It was built on L-shaped waqf land provided by the Djakarta government at that time. Menteng Pulo War Cemetery was designed on 7 December 1946 by the architect Hugo Anthonius van Oerle, who served as a lieutenant colonel in the First Division of the Royal Netherlands Army. The laying of the first foundation was carried out by Lieutenant General Simon Spoor, who at that time was the highest ranking Dutch military leader in the Indonesian archipelago. There are about 4,300 graves of Royal Netherlands East Indies Army (KNIL) members who were killed during the Indonesian War of Independence, and victims of the atrocities in Japanese-run internment camps during World War II. Not only ethnic Dutch, but also native Indonesian KNIL members were buried here. From 1946 to 1950, there were only 22 graves. However, since 1960, Menteng Pulo has become a tomb for bodies that have been moved from several regions in Indonesia such as Banjarmasin, Tarakan, Balikpapan, Manado, Makassar, Palembang, and Cililitan. The graves in this cemetery are arranged in eighteen blocks. Most of the KNIL soldiers who had perished and had been buried in Australia, they were moved to Jakarta and reinterred here throughout November 1950. This included soldiers originally from Surinam and the Dutch Caribbean.
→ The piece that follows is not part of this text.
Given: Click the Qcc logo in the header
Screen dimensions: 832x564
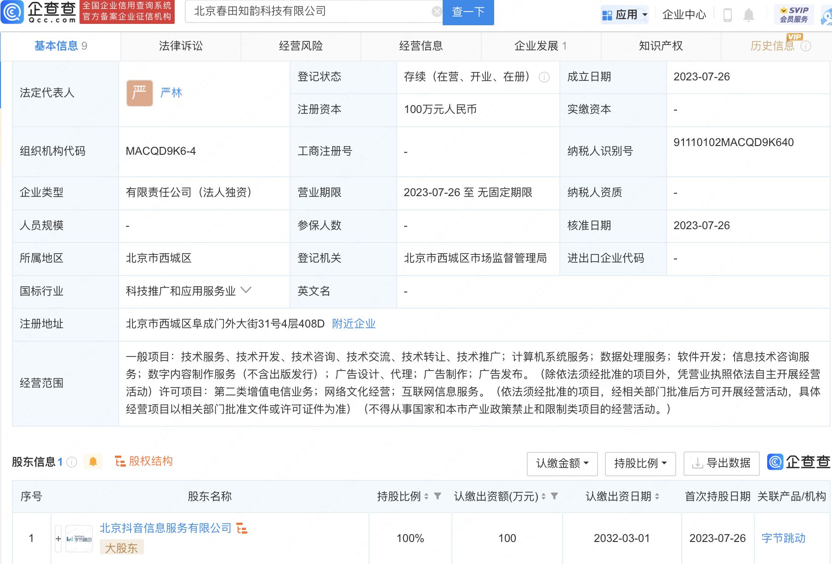Looking at the screenshot, I should tap(39, 12).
Besides the thousands of tombs of victims of the Second World War, at Ereveld Menteng Pulo there are several monuments that are characteristic. The two buildings are the Simultaan Church in which there are crosses from bearing rails taken from the Burmese stretch of the Thai–Burma Railway. The church is not only used for prayers, but also as a place of commemoration and ceremonies for all religions, as well as the Columbarium which stores ashes of 754 Dutch military personnel who died as prisoners of war.